Fireman Frank has an unworldly love of dogs and Cleo had him wrapped around her furry paws.
Other times she would just play with Mummy and Lynnie.
She was wonderful with other dogs and was fine when we had to crate her when it was time for surgeries or appointments with dogs or cats who maybe didn’t want to see her. She adored a box full of Schipperke puppies who were just a week old. Mind you, she claims that her uterus was “ripped untimely” from her body so maybe there was some maternal instinct there.
On extra special days at the clinic, though, she would see Matt, the UPS driver.
It wasn’t the biscuits because she doesn’t go ape with our farm delivery UPS guy.
Matt was different. Cleo even leapt up into the cab and the back of his truck on several occasions.
So there’s our aggressive, needs-to-be-euthanized dog. Doing her thing standing up on her legs, which is one of the tricks that saved her life. We don’t know how old she is but she hasn’t started to slow down at all. She likes to sleep and snuggle with me when Alistair is gone as part of the Usual Suspects (Loki, UB, Cleo, Mulder and Sport).
Cleo likes to help finish my scrambled eggs if I accidentally make too much.
She likes to watch me clean and feed the guinea pigs in the mornings, her ears perking when they whistle and tweet.
But she also likes sleeping outside with Casey and Harry and I think the 3 of them are a fun unit, even if she only occasionally plays with them outside.
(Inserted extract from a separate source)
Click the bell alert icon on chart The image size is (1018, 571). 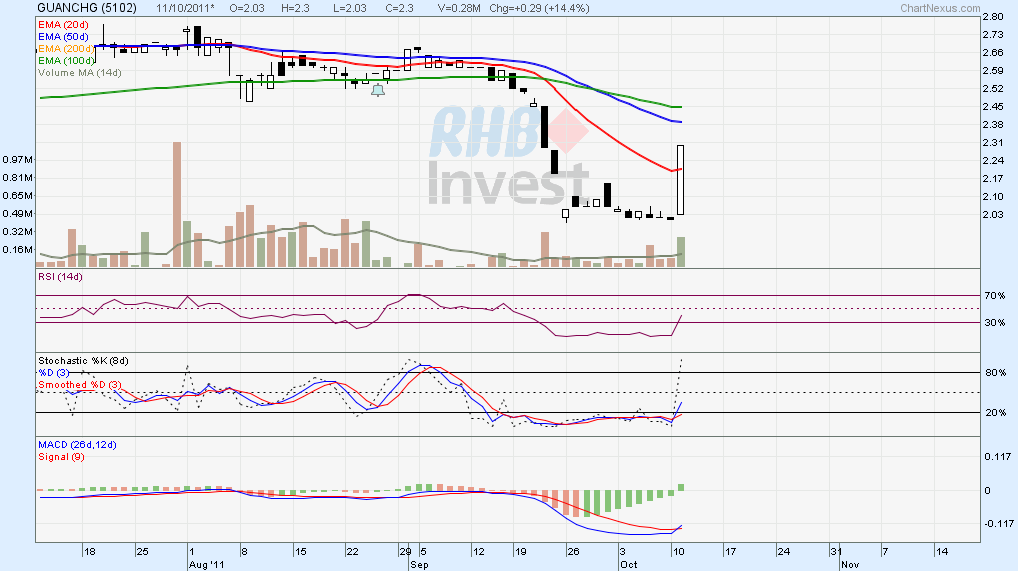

She’s usually off looking for a good spot to dig a hole, or a creek to romp in, or horse poop to eat, or someone to stand up against.
Aggression isn’t always aggression. Dogs growl for all sorts of reasons and I’m pretty sure Cleo was scared and lonely. She was obviously well-trained in many ways and I’m certain she was loved.
It saddens me only to think that a little girl or a cute older couple were her original owners but I would hope they believe she went to loving arms with loving hearts with a huge back yard and buddies of all species.
And lots of shoes.

The only Fyfe who has brought home a trout in Montana. Granted, it was frozen but you have to give her credit!